The low speed of economic transformation is not the result of insufficient AI reliability, but an emergent property of a system that responds to local, informational leverage rather than global technology upgrades.
From this, it follows, first, that waiting for “perfect AI” is a losing strategy. In the meantime, first movers will have used AI’s potential to identify and eliminate countless inefficiencies in their workflows. This satisficing approach leads to gradual improvements that can ultimately result in significant leaps in quality. The integration and use of AI in workflows are crucial for the success of local transformations of companies and markets, and thus for the changes in the economy as a whole.
Second, it means that the most important entrepreneurial skill of the future is the permanent, systematic, and pragmatic identification of those critical decision points where improved information offers the greatest leverage for workflow improvement and, consequently, business success.
Once the integration of good enough or satisficing AI into business workflows has progressed, emergent effects will become apparent in the economy. Supply chains will adapt, and jobs will change. Above all, however, better information should ultimately improve product quality and thus trigger new effects. Every small product improvement reduces the opportunities for other products to fix its weaknesses. Let’s give AI integration a little more time.
Sources:
Ashby, W. R. (1956). An introduction to cybernetics. Chapman & Hall.
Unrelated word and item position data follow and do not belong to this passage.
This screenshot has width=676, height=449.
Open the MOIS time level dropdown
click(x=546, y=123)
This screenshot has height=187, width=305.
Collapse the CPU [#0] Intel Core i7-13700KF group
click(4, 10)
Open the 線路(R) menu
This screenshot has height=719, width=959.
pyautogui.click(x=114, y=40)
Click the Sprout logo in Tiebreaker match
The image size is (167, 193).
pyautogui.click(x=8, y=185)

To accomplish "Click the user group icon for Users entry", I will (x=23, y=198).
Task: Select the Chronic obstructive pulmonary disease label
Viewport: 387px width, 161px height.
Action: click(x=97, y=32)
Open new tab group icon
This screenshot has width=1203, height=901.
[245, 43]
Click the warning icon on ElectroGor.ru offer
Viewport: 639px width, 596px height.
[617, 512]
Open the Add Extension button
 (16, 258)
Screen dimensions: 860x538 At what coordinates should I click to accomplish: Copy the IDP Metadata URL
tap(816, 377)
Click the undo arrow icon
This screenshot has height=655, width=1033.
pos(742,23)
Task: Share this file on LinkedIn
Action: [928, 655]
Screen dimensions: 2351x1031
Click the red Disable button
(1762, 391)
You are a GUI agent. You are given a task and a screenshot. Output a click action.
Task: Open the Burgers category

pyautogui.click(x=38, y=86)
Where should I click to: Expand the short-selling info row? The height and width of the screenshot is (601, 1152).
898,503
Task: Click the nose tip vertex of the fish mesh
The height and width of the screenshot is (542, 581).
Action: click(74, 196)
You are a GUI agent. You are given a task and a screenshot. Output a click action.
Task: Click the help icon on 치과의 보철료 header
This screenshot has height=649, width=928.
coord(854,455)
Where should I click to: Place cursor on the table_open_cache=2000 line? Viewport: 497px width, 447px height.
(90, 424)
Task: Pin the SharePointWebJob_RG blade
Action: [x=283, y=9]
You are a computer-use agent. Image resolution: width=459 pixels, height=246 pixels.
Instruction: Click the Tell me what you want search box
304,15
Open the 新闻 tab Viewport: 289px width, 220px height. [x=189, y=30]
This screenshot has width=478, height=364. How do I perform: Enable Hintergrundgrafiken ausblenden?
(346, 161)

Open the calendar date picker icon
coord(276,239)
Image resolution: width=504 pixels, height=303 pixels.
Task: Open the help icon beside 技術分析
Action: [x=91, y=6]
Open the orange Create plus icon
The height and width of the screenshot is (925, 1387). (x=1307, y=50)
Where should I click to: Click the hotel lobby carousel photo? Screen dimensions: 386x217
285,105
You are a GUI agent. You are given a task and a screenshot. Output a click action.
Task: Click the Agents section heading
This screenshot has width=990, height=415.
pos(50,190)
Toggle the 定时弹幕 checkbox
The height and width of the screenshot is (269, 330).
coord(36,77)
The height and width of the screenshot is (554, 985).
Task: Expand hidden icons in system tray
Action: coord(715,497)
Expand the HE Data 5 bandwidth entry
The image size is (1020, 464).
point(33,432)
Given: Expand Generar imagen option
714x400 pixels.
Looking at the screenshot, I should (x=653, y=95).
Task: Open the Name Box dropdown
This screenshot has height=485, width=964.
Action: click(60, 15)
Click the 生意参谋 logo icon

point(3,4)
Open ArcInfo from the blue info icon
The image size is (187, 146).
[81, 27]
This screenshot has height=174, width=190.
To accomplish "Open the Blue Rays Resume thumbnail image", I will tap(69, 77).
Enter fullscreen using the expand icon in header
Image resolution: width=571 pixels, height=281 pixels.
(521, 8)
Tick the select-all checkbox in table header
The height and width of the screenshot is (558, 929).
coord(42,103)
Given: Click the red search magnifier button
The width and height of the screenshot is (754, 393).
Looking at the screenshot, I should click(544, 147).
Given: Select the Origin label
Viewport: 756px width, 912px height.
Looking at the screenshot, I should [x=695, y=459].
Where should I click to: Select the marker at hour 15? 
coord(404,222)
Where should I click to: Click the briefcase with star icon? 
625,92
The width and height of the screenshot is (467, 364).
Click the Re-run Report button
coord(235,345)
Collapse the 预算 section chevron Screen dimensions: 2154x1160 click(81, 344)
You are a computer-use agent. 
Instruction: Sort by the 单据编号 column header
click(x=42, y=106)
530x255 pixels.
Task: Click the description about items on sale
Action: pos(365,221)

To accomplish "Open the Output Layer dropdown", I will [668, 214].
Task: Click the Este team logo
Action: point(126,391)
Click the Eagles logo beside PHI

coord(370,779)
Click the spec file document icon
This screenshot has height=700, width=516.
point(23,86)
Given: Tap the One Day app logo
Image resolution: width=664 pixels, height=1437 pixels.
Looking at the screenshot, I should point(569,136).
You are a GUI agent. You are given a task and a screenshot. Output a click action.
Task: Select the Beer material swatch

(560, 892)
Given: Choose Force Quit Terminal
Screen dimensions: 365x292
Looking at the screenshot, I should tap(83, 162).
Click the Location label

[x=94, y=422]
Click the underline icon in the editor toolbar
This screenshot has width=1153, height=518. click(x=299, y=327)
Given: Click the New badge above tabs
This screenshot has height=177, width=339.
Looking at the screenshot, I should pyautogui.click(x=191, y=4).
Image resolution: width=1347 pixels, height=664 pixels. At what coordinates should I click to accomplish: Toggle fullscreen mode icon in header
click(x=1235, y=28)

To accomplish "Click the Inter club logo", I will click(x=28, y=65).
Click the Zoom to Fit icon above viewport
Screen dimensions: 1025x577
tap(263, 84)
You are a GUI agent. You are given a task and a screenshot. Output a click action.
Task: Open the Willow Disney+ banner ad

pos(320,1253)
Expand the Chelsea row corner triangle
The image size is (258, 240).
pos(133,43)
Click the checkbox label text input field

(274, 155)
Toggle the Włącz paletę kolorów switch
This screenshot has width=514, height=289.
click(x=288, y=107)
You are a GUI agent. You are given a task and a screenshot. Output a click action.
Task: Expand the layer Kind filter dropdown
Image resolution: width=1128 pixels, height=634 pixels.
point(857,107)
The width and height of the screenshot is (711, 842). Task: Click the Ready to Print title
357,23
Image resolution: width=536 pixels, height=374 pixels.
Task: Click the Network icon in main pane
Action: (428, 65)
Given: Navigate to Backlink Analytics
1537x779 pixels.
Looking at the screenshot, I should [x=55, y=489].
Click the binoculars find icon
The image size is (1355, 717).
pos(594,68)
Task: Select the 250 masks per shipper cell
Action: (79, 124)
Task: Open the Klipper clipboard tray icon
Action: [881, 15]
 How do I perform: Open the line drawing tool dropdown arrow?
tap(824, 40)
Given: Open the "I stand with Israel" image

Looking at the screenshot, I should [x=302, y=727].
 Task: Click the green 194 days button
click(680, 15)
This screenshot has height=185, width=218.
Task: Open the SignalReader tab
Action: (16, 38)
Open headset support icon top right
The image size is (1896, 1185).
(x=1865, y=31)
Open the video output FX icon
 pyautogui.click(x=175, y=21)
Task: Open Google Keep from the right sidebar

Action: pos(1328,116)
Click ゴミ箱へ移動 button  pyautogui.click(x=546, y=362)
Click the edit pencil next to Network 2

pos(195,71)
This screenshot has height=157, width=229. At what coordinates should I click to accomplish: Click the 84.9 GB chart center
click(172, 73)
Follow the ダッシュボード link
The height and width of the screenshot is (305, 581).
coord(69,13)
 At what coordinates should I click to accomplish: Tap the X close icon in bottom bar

Gerlach, Silvio, The Simple Nanoeconomics of AI: An Economic World Model for Exploring AI Impacts (August 13, 2025). Available at SSRN: http://dx.doi.org/10.2139/ssrn.5394649
Infante, A. (2025, October 21). When will AI transform the economy? Whatever Remains. Retrieved October 23, 2025, from https://substack.com/@andreinfante/p-176653884
Simon, H. A. (1996). The sciences of the artificial (3rd ed.). The MIT Press.